Voting began on Sunday in Myanmar’s first free nationwide election in 25 years, the Southeast Asian nation’s biggest stride yet in a journey to democracy from dictatorship.
The party of opposition leader Aung San Suu Kyi is expected to win the largest share of votes cast by an electorate of about 30 million, who will choose from among thousands of candidates standing for parliament and regional assemblies.
But a legacy of military rule means she cannot become president after the election, even if her National League for Democracy (NLD) wins a landslide, and many voters voiced doubts that the generals would accept the result.
There has been concern about the fairness of the election after it emerged that about 4 million people will be unable to cast a ballot, and on the eve of the poll the NLD said a suspiciously large number of extra voting tickets had been issued in some areas, with one family in Yangon getting 38.
Religious tensions, fanned by Buddhist nationalists whose actions have intimidated Myanmar’s Muslim minority, also marred the election campaign. Still, there was a palpable sense of excitement among voters as they went to polling stations, many before dawn.
“I’ve done my bit for change, for the emergence of democracy,” said 55-year-old former teacher Daw Myint after casting her vote for the NLD in Yangon. “I do hope everything goes well in this historic event.”
Suu Kyi’s car inched through a scrum of news photographers outside the Yangon polling station where the 70-year-old Nobel peace laureate came to vote and she was stony-faced as bodyguards shouted at people to move aside.
Most in the crowd of well-wishers gathered there were lucky to get a glimpse of the garland on her hair as she went inside, without a smile or a wave, to cast her vote.

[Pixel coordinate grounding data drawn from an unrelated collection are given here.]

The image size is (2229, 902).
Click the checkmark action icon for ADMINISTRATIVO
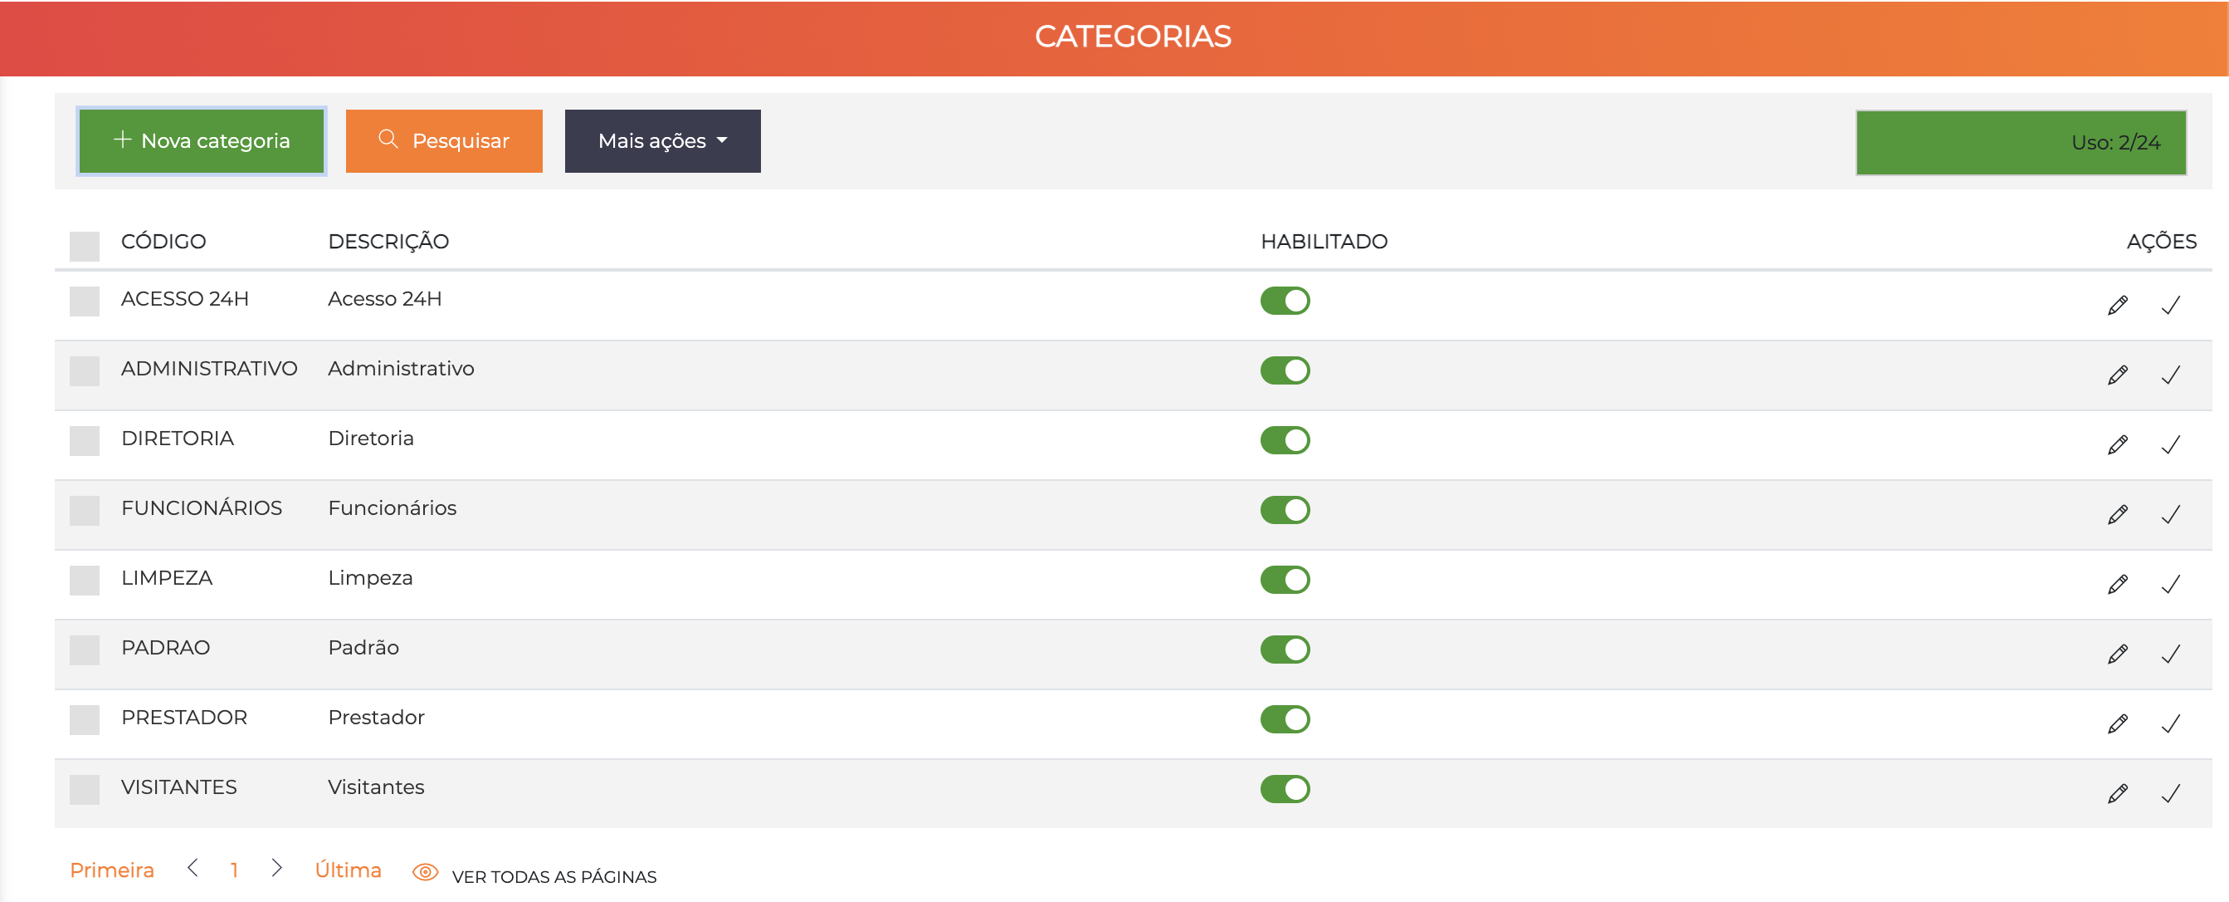[2170, 374]
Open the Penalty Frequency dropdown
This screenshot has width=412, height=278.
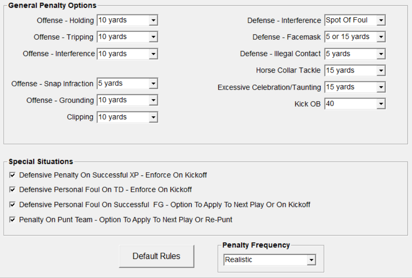click(x=311, y=260)
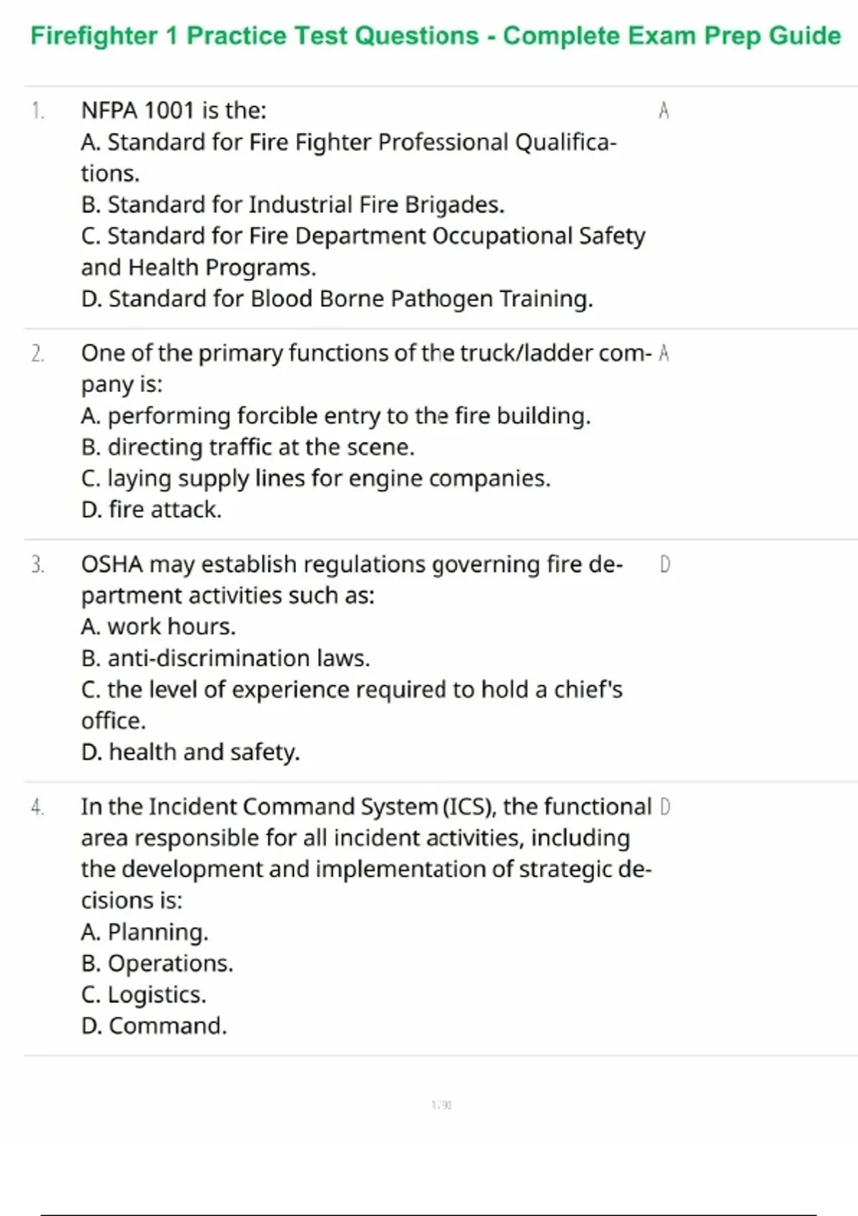
Task: Select question number 1 label
Action: (x=38, y=111)
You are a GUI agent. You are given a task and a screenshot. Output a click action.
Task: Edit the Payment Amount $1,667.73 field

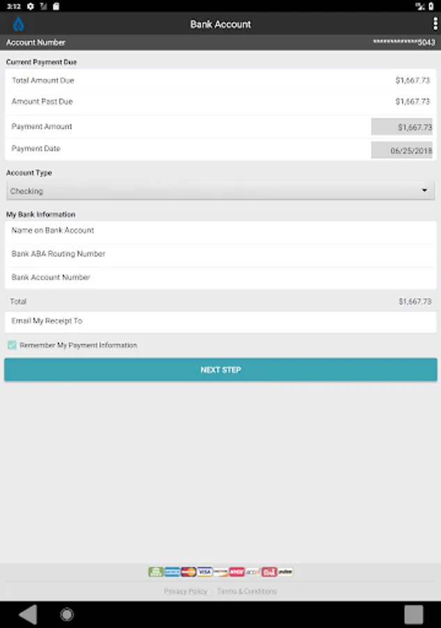pos(401,127)
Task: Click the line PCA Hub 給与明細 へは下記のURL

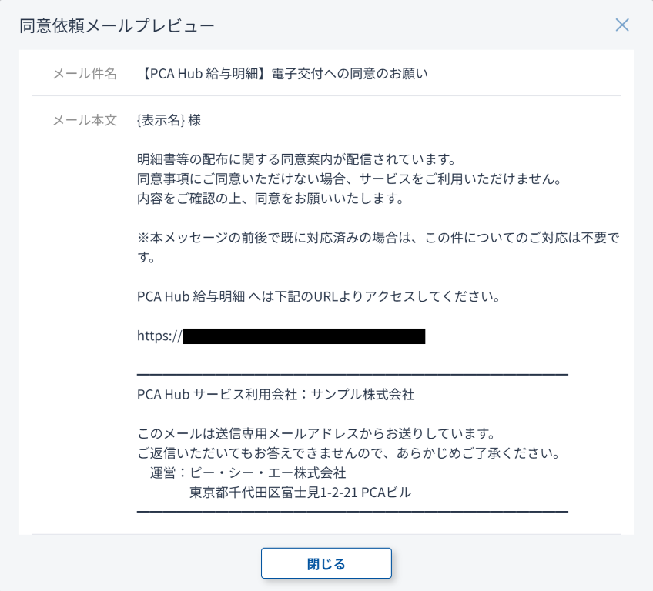Action: tap(319, 296)
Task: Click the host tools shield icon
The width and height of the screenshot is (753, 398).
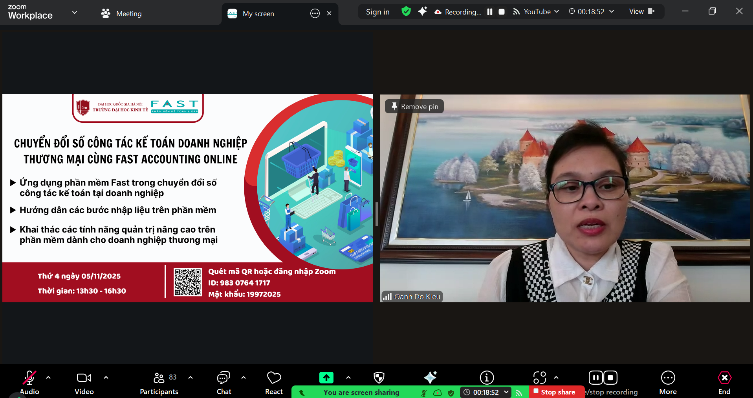Action: click(379, 378)
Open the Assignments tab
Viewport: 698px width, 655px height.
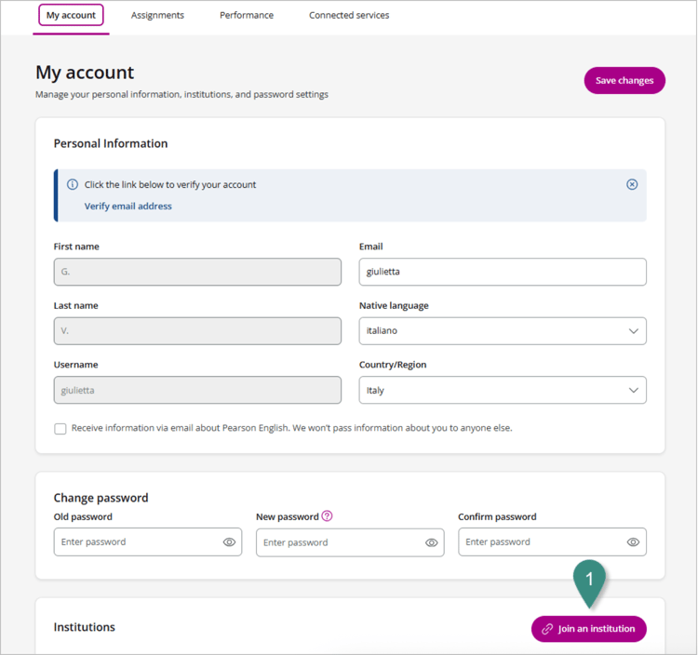point(157,15)
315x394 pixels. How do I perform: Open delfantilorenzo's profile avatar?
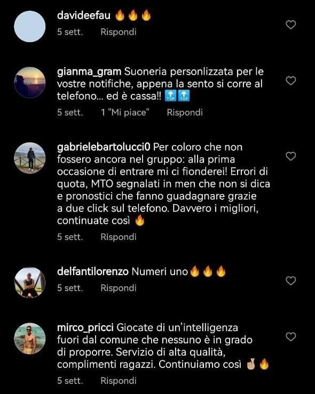tap(30, 283)
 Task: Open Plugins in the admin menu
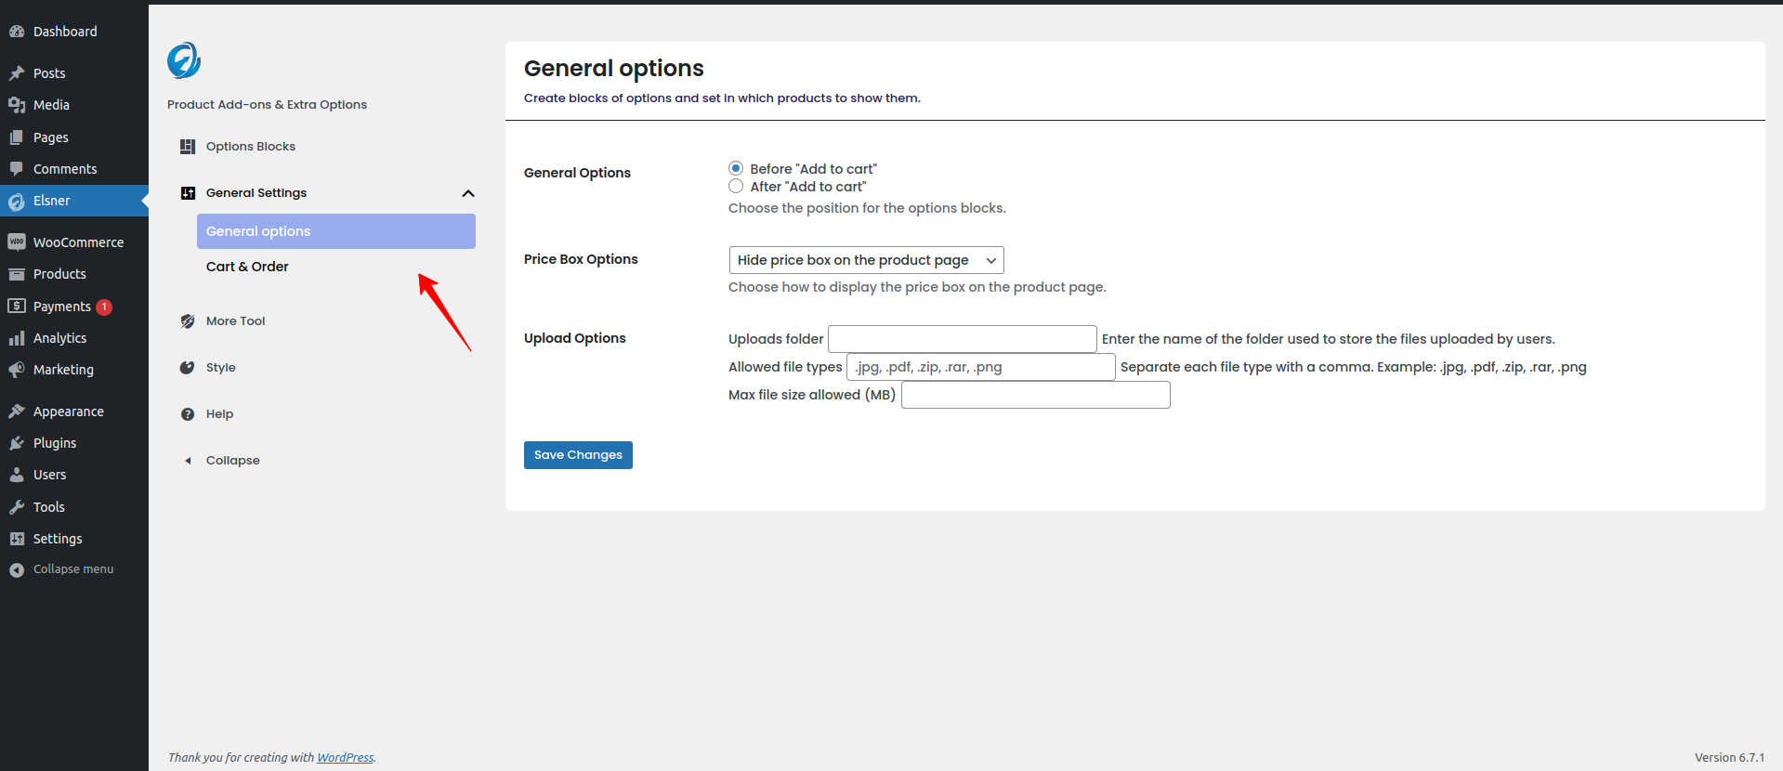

Khin May Oo, 73, voting at the same polling station, said he believed the country was at a turning point, but he was worried about the army: “I’m not sure whether they will accept the election results,” he said.
“VERY SILLY” CONSTITUTION
Results from the one-day election are expected to come in slowly: officials say the winners of a few parliamentary seats will be announced by the end of Sunday, but a clear overall picture is not expected until Monday evening at the earliest.
Suu Kyi won the last free vote in 1990, but the military ignored the result. She spent most of the next 20 years under house arrest before her release in 2010. She is barred from taking the presidency herself under a constitution written by the junta to preserve its power.
But if she wins a majority and is able to form Myanmar’s first democratically elected government since the early 1960s, Suu Kyi says she will be the power behind the new president regardless of a constitution she has derided as “very silly”.
Suu Kyi starts the contest with a sizeable handicap in parliament: even if the vote is deemed free and fair, one-quarter of parliament’s seats will still be held by unelected military officers.
To form a government and choose its own president, the NLD on its own or with allies must win more than two-thirds of all seats up for grabs. By contrast, the ruling Union Solidarity and Development Party (USDP) would need far fewer seats if it secured the backing of the military bloc in parliament.
However, many voters are expected to spurn the USDP, created by the former junta and led by former military officers, because it is associated with the brutal dictatorship that installed President Thein Sein’s nominally civilian government in 2011.
An inconclusive result could thrust parties representing Myanmar’s myriad ethnic minorities into a king-maker role, bringing them closer to the centre of power after years on the fringes.
Even if the NLD is victorious, the military will retain significant power. It is guaranteed key ministerial positions, including defence, interior and border security, and the constitution gives it the right to take over the government under certain circumstances. It also has a grip on the economy through holding companies.
Until just a few years ago a pariah state, Myanmar had little experience organising elections. In a pre-election speech on Friday, President Thein Sein acknowledged that organising the vote was a challenge and stressed the government’s commitment to ensuring a credible vote, with more than 10,000 observers scrutinising the process.
Security was tight around the country, with 40,000 specially trained police watching over polling stations, and many restaurants and markets closed in the country’s usually bustling main city, Yangon.
Wa Gyi, owner of a roadside food stall in Yangon, said he had been ordered to close for the day. “It’s OK for us,” he said. “It’s our contribution to the emergence of democracy.”